* Task directions
Look below for the line holding "Instruction: Click the blue" and the line holding "Go to previous". Repeat those two and everything between, exactly.

* Working data
===============

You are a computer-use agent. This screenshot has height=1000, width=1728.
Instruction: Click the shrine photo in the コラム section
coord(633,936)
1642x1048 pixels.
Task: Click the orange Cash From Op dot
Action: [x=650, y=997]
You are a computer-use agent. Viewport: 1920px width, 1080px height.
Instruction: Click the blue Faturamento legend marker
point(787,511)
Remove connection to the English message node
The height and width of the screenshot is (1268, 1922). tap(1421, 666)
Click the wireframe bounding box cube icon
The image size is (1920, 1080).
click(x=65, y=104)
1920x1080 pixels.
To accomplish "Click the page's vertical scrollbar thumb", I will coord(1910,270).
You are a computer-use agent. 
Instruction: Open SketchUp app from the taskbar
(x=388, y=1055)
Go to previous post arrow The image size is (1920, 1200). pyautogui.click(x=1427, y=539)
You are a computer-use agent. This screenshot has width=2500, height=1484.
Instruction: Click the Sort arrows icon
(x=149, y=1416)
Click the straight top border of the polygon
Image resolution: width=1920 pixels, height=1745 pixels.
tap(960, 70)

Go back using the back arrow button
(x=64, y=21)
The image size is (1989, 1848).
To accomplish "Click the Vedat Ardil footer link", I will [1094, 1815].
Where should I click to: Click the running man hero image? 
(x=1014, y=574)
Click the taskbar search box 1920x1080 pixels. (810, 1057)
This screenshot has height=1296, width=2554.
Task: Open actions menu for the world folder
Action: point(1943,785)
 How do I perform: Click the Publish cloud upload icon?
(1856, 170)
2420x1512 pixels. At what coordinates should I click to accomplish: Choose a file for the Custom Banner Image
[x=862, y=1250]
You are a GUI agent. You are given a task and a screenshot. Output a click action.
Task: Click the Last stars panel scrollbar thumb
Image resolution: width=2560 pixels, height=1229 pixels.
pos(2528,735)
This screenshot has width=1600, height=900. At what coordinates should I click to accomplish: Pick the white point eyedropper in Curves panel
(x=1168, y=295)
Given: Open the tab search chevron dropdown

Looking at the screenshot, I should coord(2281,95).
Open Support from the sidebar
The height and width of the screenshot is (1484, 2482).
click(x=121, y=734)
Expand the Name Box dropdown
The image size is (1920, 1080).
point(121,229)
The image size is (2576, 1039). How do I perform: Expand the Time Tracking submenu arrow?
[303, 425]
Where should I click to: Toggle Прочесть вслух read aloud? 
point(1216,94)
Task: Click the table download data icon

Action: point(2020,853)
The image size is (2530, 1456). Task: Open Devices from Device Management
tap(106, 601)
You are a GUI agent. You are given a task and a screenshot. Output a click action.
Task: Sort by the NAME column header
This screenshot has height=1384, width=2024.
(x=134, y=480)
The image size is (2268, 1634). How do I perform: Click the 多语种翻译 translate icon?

===============

* Result
Instruction: Click the blue Faturamento legend marker
point(787,511)
Remove connection to the English message node
The height and width of the screenshot is (1268, 1922). tap(1421, 666)
Click the wireframe bounding box cube icon
The image size is (1920, 1080).
click(x=65, y=104)
1920x1080 pixels.
To accomplish "Click the page's vertical scrollbar thumb", I will coord(1910,270).
You are a computer-use agent. 
Instruction: Open SketchUp app from the taskbar
(x=388, y=1055)
Go to previous post arrow The image size is (1920, 1200). pyautogui.click(x=1427, y=539)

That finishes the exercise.